A l’inverse, l’horizon 3 est dépeint par différentes affirmations comme celles-ci : 

  • le souci de la préservation de notre maison commune et la responsabilité que nous avons envers les générations futures et le vivant font partie intégrante de la foi chrétienne 
  • toute action, tout engagement, pratique, projet, lieu de vie au sein du milieu pastoral sont pensés de manière durable et équitable, c’est-à-dire avec des ressources respectueuses des limites planétaires et de manière juste pour chacun∙e. 
  • une écologie du désir, c’est-à-dire qui puise sa source dans le cœur et qui est insufflée par l’Esprit saint, a remplacé une écologie du « il faut » 
  • l’apprentissage de la sobriété est perçu comme une nouvelle éthique de la consommation associée à un idéal de justice sociale et environnementale 
  • une préoccupation écologique est incarnée dans toutes les pratiques de l’Église et lui apporte une cohérence et une légitimité au sein de la population pour promouvoir la dimension de la parole prophétique de Laudato Si’ 

Pour passer d’un horizon à l’autre, il faut identifier les changements, innovations qui seront à même de perturber le système actuel et de permettre « un processus de transformation au cours duquel un système passe d’un régime d’équilibre dynamique à un autre »². Dans le plan d’action, le résultat attendu pour chaque objectif stratégique sera relié à un des trois horizons (H1, H2, H3). En outre, une analyse des parties prenantes doit être menée conjointement à l’élaboration de ces changements transformateurs afin que ceux-ci soient pleinement efficaces. En effet, en pratiques d’intelligence collective, une formule postule ceci :   

Efficacité = Pertinence x Acceptation²  

Elle est explicitée de la manière suivante par son autrice, Marine Simon³ : « l’Efficacité d’une idée, c’est-à-dire, sa puissance de réalisation, équivaut à sa Pertinence multipliée par l’Acceptation au carré de ceux qui participeront à sa réalisation. L’acceptation au carré signifie que cette dernière est le facteur déterminant, bien plus que la pertinence. » Il convient donc d’examiner également la capacité des acteurs∙trices en jeu à participer ou à freiner le changement ou encore à estimer leur degré de collaboration ou de frictions potentielles. Chaque partie prenante représente donc une échelle d’action à partir de laquelle une mesure peut être menée. 

 

¹. SHARPE, B., HODGSON, A., LEICESTER, G., LYON, A. et FAZEY, I., « Three Horizons: A Pathways Practice to Transformation ». Ecology and Society, 21(2), article 47, 2016.

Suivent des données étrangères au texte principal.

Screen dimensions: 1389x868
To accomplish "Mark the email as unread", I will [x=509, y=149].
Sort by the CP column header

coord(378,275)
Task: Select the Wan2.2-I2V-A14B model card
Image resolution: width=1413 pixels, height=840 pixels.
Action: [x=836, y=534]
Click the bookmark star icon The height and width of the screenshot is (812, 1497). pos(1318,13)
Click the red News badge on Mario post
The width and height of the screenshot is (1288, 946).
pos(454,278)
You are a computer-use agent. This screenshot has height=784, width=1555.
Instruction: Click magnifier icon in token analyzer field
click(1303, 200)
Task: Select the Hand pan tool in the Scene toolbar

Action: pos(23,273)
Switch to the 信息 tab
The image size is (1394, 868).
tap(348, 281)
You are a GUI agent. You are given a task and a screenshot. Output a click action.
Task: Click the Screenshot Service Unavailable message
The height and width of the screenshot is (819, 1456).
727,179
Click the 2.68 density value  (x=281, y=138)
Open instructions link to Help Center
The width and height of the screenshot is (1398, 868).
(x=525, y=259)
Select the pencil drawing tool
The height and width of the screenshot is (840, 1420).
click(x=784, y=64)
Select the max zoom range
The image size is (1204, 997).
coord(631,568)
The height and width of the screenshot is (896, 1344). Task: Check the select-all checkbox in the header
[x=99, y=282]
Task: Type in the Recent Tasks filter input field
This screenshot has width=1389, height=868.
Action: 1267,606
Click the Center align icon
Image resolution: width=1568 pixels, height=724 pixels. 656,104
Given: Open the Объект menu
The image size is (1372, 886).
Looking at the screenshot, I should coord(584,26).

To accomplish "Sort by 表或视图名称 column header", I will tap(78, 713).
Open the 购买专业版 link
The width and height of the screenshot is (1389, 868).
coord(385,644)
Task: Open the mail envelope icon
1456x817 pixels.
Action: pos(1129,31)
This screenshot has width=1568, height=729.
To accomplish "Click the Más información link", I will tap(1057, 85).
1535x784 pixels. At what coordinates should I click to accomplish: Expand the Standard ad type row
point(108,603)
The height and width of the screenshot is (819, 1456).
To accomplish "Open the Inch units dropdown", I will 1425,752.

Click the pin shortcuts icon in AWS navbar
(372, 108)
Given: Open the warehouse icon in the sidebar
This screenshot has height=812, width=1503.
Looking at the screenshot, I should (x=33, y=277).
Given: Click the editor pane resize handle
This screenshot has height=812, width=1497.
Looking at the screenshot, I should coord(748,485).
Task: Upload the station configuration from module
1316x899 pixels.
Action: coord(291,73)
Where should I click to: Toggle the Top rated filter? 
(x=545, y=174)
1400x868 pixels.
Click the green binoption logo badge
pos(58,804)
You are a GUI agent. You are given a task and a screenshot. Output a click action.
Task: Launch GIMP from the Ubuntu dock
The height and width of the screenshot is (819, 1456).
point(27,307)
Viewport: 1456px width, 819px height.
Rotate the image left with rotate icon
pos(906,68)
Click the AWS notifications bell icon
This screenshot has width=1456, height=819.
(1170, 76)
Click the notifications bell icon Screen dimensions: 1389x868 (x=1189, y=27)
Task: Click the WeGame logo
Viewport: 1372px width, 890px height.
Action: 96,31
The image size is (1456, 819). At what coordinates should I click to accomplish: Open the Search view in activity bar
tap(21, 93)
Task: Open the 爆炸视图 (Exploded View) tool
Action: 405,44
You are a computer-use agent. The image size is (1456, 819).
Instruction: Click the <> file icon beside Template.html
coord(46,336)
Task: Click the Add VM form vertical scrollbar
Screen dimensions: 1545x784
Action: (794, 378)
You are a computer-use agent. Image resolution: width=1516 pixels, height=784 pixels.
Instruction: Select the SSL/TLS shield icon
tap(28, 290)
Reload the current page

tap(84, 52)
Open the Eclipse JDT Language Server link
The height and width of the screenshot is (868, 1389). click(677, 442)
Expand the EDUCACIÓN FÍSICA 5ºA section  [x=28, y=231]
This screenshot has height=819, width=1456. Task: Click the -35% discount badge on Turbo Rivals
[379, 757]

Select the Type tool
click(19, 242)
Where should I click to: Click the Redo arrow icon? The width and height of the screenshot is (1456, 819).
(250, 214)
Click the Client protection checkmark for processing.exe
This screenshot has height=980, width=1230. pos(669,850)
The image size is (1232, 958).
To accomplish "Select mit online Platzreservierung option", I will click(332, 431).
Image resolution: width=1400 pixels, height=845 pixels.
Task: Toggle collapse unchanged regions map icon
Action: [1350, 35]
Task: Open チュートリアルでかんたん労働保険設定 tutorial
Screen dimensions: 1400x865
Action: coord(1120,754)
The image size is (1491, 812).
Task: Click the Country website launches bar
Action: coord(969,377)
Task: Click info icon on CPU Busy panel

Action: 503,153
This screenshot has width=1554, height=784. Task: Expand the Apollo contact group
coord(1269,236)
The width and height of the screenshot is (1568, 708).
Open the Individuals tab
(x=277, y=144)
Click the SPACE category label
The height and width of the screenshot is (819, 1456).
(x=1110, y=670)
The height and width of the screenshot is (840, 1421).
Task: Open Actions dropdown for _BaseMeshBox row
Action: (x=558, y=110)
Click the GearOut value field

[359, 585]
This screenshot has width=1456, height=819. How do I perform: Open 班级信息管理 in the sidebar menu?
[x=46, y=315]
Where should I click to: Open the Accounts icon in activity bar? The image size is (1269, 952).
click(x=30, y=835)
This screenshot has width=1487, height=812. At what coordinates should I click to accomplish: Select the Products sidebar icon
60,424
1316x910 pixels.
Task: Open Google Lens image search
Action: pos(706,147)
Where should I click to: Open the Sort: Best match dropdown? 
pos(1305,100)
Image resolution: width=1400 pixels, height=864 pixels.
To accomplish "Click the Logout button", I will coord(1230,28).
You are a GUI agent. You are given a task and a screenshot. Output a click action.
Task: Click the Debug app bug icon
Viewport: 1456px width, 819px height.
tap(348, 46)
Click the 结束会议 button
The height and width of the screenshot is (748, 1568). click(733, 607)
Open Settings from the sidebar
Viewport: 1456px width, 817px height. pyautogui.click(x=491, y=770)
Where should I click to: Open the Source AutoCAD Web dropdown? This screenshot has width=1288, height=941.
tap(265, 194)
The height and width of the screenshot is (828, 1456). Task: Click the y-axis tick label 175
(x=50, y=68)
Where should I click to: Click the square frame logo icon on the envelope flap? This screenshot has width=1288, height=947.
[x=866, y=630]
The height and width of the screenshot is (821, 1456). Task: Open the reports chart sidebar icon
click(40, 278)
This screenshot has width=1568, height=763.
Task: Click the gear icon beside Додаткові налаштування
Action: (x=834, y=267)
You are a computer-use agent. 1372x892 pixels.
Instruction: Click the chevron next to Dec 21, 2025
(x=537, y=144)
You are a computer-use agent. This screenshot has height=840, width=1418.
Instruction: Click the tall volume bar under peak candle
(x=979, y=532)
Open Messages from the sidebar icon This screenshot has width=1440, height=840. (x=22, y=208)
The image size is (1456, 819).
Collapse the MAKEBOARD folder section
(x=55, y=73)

². GRANDJEAN Alain et LE TENO Hélène, « Transition (Point de vue 1) », in Dominique BOURG et Alain PAPAUX (dir.), Dictionnaire de la pensée écologique, Paris, PUF, 2015 ; BOULANGER Paul-Marie, « Transition (Point de vue 2) », dans Dominique BOURG et Alain PAPAUX (dir.), Dictionnaire de la pensée écologique, Paris, Presses Universitaires de France – PUF, 2015.

³. SIMON Marine, L’intelligence Collective, Gap, éd. Yves Michel, 2014, p. 93.